=== TASK STATEMENT ===
Convert every line of the entries below into a JSON list of strings, with one string per line and all blank lines omitted.
# # #
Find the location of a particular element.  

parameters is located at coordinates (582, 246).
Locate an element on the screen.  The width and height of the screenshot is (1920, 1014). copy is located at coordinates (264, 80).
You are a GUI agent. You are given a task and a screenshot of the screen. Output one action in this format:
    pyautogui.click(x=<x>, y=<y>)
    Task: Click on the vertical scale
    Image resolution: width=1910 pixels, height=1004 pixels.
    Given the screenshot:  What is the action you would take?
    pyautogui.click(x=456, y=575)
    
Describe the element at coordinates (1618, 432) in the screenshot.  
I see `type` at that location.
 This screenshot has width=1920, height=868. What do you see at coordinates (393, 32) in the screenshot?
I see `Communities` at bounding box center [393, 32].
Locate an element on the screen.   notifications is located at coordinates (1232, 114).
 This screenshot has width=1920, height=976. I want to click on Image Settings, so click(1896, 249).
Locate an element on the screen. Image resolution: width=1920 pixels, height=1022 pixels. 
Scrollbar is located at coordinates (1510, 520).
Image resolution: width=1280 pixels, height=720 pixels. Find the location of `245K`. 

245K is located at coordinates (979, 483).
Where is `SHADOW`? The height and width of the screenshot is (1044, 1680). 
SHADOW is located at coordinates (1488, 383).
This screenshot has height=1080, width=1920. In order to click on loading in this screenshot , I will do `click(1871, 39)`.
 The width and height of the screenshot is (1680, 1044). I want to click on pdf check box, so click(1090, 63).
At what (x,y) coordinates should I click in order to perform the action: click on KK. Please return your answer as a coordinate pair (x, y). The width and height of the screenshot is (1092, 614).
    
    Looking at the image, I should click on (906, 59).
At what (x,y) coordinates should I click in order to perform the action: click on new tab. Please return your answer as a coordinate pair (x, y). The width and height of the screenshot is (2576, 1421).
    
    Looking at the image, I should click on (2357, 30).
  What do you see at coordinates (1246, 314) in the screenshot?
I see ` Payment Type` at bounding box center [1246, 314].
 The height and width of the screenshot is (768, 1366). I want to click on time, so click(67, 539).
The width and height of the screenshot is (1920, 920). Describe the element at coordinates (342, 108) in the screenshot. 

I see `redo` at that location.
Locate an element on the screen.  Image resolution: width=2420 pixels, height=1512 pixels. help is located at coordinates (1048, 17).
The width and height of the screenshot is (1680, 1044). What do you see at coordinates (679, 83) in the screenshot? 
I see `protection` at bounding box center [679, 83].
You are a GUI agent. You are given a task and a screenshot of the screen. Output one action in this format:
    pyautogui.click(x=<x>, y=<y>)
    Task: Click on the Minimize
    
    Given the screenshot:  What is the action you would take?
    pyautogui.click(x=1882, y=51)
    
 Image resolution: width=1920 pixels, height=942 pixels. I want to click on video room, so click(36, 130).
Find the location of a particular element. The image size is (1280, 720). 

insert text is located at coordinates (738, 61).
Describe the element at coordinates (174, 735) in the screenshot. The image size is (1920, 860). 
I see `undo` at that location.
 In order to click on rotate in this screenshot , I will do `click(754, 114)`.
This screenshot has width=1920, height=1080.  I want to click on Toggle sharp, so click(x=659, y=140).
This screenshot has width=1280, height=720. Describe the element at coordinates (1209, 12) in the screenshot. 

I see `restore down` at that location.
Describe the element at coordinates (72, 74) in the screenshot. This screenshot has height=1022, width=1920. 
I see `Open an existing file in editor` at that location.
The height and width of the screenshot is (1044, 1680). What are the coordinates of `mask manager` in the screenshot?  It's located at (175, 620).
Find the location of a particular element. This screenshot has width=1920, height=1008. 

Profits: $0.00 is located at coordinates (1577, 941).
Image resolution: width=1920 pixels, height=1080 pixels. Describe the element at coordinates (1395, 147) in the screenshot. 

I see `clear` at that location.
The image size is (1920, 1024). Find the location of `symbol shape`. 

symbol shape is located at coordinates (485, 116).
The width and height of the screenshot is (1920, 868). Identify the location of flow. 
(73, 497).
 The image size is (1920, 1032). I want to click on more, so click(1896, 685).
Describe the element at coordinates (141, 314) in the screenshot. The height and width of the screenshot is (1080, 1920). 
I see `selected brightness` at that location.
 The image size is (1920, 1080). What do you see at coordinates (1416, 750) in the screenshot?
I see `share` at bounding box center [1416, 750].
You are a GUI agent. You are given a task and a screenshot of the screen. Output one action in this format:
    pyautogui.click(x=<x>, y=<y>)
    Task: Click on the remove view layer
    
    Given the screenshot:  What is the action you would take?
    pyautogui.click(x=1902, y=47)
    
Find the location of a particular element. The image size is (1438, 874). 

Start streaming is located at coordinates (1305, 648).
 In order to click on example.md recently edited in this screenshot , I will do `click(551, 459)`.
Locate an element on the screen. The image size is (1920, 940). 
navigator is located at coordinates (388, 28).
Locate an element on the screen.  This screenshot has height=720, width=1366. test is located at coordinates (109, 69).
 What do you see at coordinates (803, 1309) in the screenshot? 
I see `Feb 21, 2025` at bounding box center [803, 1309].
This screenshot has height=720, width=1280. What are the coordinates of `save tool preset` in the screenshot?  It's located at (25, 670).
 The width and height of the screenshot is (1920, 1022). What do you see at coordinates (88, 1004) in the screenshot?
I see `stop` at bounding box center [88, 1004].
# # #
=== RESPONSE FOR THIS EXERCISE ===
[
  "Find the location of a particular element.  ",
  "parameters is located at coordinates (582, 246).",
  "Locate an element on the screen.  The width and height of the screenshot is (1920, 1014). copy is located at coordinates (264, 80).",
  "You are a GUI agent. You are given a task and a screenshot of the screen. Output one action in this format:",
  "    pyautogui.click(x=<x>, y=<y>)",
  "    Task: Click on the vertical scale",
  "    Image resolution: width=1910 pixels, height=1004 pixels.",
  "    Given the screenshot:  What is the action you would take?",
  "    pyautogui.click(x=456, y=575)",
  "Describe the element at coordinates (1618, 432) in the screenshot.  ",
  "I see `type` at that location.",
  " This screenshot has width=1920, height=868. What do you see at coordinates (393, 32) in the screenshot?",
  "I see `Communities` at bounding box center [393, 32].",
  "Locate an element on the screen.   notifications is located at coordinates (1232, 114).",
  " This screenshot has width=1920, height=976. I want to click on Image Settings, so click(1896, 249).",
  "Locate an element on the screen. Image resolution: width=1920 pixels, height=1022 pixels. ",
  "Scrollbar is located at coordinates (1510, 520).",
  "Image resolution: width=1280 pixels, height=720 pixels. Find the location of `245K`. ",
  "245K is located at coordinates (979, 483).",
  "Where is `SHADOW`? The height and width of the screenshot is (1044, 1680). ",
  "SHADOW is located at coordinates (1488, 383).",
  "This screenshot has height=1080, width=1920. In order to click on loading in this screenshot , I will do `click(1871, 39)`.",
  " The width and height of the screenshot is (1680, 1044). I want to click on pdf check box, so click(1090, 63).",
  "At what (x,y) coordinates should I click in order to perform the action: click on KK. Please return your answer as a coordinate pair (x, y). The width and height of the screenshot is (1092, 614).",
  "    Looking at the image, I should click on (906, 59).",
  "At what (x,y) coordinates should I click in order to perform the action: click on new tab. Please return your answer as a coordinate pair (x, y). The width and height of the screenshot is (2576, 1421).",
  "    Looking at the image, I should click on (2357, 30).",
  "  What do you see at coordinates (1246, 314) in the screenshot?",
  "I see ` Payment Type` at bounding box center [1246, 314].",
  " The height and width of the screenshot is (768, 1366). I want to click on time, so click(67, 539).",
  "The width and height of the screenshot is (1920, 920). Describe the element at coordinates (342, 108) in the screenshot. ",
  "I see `redo` at that location.",
  "Locate an element on the screen.  Image resolution: width=2420 pixels, height=1512 pixels. help is located at coordinates (1048, 17).",
  "The width and height of the screenshot is (1680, 1044). What do you see at coordinates (679, 83) in the screenshot? ",
  "I see `protection` at bounding box center [679, 83].",
  "You are a GUI agent. You are given a task and a screenshot of the screen. Output one action in this format:",
  "    pyautogui.click(x=<x>, y=<y>)",
  "    Task: Click on the Minimize",
  "    Given the screenshot:  What is the action you would take?",
  "    pyautogui.click(x=1882, y=51)",
  " Image resolution: width=1920 pixels, height=942 pixels. I want to click on video room, so click(36, 130).",
  "Find the location of a particular element. The image size is (1280, 720). ",
  "insert text is located at coordinates (738, 61).",
  "Describe the element at coordinates (174, 735) in the screenshot. The image size is (1920, 860). ",
  "I see `undo` at that location.",
  " In order to click on rotate in this screenshot , I will do `click(754, 114)`.",
  "This screenshot has width=1920, height=1080.  I want to click on Toggle sharp, so click(x=659, y=140).",
  "This screenshot has width=1280, height=720. Describe the element at coordinates (1209, 12) in the screenshot. ",
  "I see `restore down` at that location.",
  "Describe the element at coordinates (72, 74) in the screenshot. This screenshot has height=1022, width=1920. ",
  "I see `Open an existing file in editor` at that location.",
  "The height and width of the screenshot is (1044, 1680). What are the coordinates of `mask manager` in the screenshot?  It's located at (175, 620).",
  "Find the location of a particular element. This screenshot has width=1920, height=1008. ",
  "Profits: $0.00 is located at coordinates (1577, 941).",
  "Image resolution: width=1920 pixels, height=1080 pixels. Describe the element at coordinates (1395, 147) in the screenshot. ",
  "I see `clear` at that location.",
  "The image size is (1920, 1024). Find the location of `symbol shape`. ",
  "symbol shape is located at coordinates (485, 116).",
  "The width and height of the screenshot is (1920, 868). Identify the location of flow. ",
  "(73, 497).",
  " The image size is (1920, 1032). I want to click on more, so click(1896, 685).",
  "Describe the element at coordinates (141, 314) in the screenshot. The height and width of the screenshot is (1080, 1920). ",
  "I see `selected brightness` at that location.",
  " The image size is (1920, 1080). What do you see at coordinates (1416, 750) in the screenshot?",
  "I see `share` at bounding box center [1416, 750].",
  "You are a GUI agent. You are given a task and a screenshot of the screen. Output one action in this format:",
  "    pyautogui.click(x=<x>, y=<y>)",
  "    Task: Click on the remove view layer",
  "    Given the screenshot:  What is the action you would take?",
  "    pyautogui.click(x=1902, y=47)",
  "Find the location of a particular element. The image size is (1438, 874). ",
  "Start streaming is located at coordinates (1305, 648).",
  " In order to click on example.md recently edited in this screenshot , I will do `click(551, 459)`.",
  "Locate an element on the screen. The image size is (1920, 940). ",
  "navigator is located at coordinates (388, 28).",
  "Locate an element on the screen.  This screenshot has height=720, width=1366. test is located at coordinates (109, 69).",
  " What do you see at coordinates (803, 1309) in the screenshot? ",
  "I see `Feb 21, 2025` at bounding box center [803, 1309].",
  "This screenshot has height=720, width=1280. What are the coordinates of `save tool preset` in the screenshot?  It's located at (25, 670).",
  " The width and height of the screenshot is (1920, 1022). What do you see at coordinates (88, 1004) in the screenshot?",
  "I see `stop` at bounding box center [88, 1004]."
]